Williams’ defense attorneys challenged the reliability of ShotSpotter evidence in court, but when it came time for the prosecution to vouch for the technology, the State’s Attorney’s office “balked,” the lawsuit says.
“Prosecutors abandoned the ShotSpotter evidence and dismissed the case against Mr. Williams, admitting to the judge that the office lacked any basis to continue prosecuting him,” the case provides. “Mr. Williams is now, finally, a free man.”
When CPD officers receive a ShotSpotter alert, the suit says, they rush to the apparent location, often with multiple squad cars, based on the system’s indication that someone just fired a gun, the suit states. Police officers then treat anyone in the area as a likely shooter, despite being aware that for the “overwhelming majority” of ShotSpotter alerts, no evidence of gunfire is found, the case relays.
“According to the Chicago Office of the Inspector General (‘OIG’), over a period of 18 months, CPD officers detained more than 2,400 Chicago residents after chasing down ShotSpotter alerts—or even just because of a supposed history of past ShotSpotter alerts in an area. These ShotSpotter-prompted encounters are hostile, terrifying, and unwarranted. Over a six month [sic] period in 2019, police reported using physical force against scores of unarmed Chicagoans during ShotSpotter-prompted incidents.”
The complaint alleges Chicago’s reliance on ShotSpotter results in a misallocation of municipal resources to the detriment of people who live under the system’s footprint. Per the case, the city pays $9 million per year to ShotSpotter and even more on the thousands of hours CPD officers spend chasing down unfounded alerts.
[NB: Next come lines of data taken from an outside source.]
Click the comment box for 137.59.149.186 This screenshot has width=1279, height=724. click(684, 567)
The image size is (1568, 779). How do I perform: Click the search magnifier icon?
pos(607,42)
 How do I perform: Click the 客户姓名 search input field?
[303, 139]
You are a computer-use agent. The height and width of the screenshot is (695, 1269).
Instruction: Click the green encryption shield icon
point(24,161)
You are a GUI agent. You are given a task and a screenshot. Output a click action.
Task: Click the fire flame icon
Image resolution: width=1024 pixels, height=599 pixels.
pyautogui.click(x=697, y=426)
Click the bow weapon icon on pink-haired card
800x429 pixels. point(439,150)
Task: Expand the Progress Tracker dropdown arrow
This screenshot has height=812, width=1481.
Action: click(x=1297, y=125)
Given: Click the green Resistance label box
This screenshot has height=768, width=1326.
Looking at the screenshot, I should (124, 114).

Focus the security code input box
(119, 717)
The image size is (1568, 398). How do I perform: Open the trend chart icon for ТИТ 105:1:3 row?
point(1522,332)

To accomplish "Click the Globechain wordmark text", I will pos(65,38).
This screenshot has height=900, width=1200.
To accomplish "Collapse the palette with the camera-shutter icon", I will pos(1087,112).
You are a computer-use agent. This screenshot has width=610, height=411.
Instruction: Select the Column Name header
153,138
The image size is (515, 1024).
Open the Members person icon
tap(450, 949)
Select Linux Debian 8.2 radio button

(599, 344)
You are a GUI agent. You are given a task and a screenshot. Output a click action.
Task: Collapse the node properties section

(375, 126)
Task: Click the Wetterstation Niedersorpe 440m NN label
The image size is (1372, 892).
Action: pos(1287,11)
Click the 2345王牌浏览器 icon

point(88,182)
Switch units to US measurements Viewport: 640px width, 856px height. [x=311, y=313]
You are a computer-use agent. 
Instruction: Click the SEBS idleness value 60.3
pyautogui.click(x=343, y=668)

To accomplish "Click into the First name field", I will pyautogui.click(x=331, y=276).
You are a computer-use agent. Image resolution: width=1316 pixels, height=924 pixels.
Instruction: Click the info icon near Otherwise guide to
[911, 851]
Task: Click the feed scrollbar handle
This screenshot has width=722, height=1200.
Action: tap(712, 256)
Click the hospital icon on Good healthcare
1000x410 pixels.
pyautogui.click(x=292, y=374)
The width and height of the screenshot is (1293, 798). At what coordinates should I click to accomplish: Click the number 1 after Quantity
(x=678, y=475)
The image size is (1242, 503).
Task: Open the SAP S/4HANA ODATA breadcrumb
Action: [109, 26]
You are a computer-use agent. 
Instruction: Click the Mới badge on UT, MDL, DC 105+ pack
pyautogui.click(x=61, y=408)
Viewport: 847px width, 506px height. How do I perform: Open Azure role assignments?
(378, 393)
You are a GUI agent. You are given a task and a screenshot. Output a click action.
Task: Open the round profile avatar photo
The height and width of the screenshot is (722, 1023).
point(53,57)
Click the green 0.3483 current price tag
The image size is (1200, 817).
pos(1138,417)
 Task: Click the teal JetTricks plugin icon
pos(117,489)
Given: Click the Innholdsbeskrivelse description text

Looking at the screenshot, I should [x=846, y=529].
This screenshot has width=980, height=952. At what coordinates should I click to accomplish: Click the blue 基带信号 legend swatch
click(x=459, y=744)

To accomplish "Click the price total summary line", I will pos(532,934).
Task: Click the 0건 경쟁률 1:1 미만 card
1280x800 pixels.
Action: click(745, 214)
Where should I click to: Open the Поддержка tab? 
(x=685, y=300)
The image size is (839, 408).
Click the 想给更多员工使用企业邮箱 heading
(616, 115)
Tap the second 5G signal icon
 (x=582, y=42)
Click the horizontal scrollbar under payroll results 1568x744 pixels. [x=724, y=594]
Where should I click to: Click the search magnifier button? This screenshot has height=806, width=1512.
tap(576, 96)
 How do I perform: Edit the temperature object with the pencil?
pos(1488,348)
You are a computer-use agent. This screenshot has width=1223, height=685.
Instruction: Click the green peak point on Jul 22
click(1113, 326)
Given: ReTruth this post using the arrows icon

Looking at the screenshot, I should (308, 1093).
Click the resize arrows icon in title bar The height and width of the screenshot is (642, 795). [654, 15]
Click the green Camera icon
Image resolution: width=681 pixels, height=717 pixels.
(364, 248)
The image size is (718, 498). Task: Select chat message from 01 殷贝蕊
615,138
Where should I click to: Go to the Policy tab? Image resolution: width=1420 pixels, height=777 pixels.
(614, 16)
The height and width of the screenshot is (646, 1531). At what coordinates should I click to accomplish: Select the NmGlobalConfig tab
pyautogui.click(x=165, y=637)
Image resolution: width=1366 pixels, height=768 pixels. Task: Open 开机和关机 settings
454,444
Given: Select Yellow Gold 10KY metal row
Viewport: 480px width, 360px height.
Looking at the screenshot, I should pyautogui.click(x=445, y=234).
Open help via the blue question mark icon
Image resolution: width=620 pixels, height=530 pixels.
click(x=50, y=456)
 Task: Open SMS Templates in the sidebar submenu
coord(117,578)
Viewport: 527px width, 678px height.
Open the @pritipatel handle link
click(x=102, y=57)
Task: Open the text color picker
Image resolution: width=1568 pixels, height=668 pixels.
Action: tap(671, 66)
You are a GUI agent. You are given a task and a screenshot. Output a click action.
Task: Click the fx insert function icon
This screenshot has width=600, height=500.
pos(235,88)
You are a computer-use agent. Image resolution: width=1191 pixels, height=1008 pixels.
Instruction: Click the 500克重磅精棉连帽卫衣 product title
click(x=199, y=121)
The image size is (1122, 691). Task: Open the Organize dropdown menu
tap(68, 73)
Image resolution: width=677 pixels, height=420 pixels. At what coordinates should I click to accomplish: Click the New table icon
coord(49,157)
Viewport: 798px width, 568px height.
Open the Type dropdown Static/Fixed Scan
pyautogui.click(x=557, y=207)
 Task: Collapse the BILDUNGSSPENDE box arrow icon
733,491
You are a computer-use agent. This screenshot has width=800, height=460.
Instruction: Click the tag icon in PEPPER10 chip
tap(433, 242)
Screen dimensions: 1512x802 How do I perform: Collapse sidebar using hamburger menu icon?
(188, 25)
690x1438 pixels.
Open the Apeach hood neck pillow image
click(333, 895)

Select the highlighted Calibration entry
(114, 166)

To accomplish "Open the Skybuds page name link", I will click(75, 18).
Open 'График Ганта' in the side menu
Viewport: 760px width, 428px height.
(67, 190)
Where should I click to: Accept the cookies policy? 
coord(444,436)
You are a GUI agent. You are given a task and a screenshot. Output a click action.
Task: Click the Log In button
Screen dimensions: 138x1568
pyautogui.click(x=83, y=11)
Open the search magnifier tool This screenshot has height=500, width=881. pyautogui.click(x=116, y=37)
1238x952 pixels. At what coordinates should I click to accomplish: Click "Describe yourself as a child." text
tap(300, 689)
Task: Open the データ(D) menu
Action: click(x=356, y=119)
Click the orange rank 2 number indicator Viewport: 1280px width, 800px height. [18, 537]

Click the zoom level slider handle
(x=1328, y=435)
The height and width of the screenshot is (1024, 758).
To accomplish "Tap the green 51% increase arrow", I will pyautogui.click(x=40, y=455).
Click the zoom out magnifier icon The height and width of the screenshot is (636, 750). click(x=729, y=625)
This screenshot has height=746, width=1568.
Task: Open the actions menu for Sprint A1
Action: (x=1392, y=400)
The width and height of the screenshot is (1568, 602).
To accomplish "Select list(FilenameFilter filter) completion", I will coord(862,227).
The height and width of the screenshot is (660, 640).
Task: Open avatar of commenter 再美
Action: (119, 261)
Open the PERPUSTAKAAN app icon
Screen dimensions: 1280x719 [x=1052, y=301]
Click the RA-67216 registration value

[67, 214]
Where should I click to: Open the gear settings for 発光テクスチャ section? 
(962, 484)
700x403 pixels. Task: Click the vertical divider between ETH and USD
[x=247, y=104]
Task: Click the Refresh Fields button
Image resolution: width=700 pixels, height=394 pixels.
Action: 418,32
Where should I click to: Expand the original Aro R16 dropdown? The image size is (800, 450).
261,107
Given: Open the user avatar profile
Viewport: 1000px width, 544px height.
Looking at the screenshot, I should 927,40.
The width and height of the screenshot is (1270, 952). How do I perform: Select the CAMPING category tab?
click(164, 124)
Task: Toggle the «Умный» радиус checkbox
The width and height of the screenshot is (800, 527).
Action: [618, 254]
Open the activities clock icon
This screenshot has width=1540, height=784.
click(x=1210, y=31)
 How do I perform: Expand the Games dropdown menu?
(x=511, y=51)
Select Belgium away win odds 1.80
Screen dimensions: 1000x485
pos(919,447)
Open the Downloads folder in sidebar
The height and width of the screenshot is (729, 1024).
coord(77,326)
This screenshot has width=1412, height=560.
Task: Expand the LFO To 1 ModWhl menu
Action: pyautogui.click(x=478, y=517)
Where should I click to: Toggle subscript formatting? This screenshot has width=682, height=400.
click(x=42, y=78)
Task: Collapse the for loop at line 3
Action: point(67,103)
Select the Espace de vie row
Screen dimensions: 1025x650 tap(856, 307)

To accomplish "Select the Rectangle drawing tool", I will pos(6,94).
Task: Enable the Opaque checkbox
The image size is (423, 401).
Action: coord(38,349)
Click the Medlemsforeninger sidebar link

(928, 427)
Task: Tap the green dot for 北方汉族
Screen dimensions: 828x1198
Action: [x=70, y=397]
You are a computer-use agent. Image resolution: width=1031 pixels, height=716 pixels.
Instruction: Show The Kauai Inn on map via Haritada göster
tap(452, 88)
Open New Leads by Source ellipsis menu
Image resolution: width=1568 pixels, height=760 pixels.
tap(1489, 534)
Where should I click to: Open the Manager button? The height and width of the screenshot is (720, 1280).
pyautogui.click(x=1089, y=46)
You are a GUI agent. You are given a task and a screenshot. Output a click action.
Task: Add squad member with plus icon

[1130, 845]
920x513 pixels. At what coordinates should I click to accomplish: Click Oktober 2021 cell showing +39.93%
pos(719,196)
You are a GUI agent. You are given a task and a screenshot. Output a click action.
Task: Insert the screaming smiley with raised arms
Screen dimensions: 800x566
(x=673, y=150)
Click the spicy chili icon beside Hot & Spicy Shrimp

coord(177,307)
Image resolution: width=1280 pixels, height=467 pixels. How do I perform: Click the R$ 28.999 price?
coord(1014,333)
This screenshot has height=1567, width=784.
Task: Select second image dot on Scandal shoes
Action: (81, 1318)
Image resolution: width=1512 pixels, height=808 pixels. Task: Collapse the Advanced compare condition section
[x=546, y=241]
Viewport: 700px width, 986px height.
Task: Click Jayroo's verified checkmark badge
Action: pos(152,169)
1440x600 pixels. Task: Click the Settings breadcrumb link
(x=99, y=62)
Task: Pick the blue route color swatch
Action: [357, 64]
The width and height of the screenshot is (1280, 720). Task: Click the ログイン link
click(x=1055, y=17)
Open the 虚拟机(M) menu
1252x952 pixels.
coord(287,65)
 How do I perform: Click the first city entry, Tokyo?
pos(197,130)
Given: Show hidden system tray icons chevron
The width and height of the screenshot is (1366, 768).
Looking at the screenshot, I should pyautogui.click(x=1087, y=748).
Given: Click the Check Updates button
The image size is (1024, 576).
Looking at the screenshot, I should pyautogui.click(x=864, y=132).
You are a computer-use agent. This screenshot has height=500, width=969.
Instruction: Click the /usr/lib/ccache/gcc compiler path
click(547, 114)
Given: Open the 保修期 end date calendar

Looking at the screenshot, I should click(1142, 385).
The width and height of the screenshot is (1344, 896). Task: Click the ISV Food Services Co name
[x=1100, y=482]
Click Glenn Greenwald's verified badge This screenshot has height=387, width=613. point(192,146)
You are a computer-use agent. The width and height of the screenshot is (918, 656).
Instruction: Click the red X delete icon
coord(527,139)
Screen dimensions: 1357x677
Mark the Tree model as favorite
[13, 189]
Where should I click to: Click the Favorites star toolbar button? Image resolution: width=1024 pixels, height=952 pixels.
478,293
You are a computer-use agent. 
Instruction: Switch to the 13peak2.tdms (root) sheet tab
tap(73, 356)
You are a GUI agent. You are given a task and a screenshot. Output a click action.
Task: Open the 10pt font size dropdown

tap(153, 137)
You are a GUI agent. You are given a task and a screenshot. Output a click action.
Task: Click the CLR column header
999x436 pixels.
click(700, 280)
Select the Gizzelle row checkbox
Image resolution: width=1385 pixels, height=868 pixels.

The suit alleges ShotSpotter “inflates gunfire statistics, thereby providing false justification for oppressive police tactics in neighborhoods under its surveillance—all of which are already overpoliced.” At the same time, the huge volume of ShotSpotter-related deployments detracts from CPD’s capacity to address 911 calls, the filing adds.
Further, the case alleges that the harms linked to CPD’s use of ShotSpotter exist along “stark racial lines” in that nearly the entire South and West sides of the city, whose 12 police districts have the highest proportion of Black and Latinx residents and the lowest proportion of white residents, have been equipped with active ShotSpotter sensors.
The lawsuit looks to cover all persons who have been or will be subject to an investigatory stop by Chicago Police Department officers where a recent ShotSpotter alert, or a history of ShotSpotter alerts in the area, is part of the basis for the stop, as indicated in an investigatory stop report and/or in records of ShotSpotter-initiated police incidents.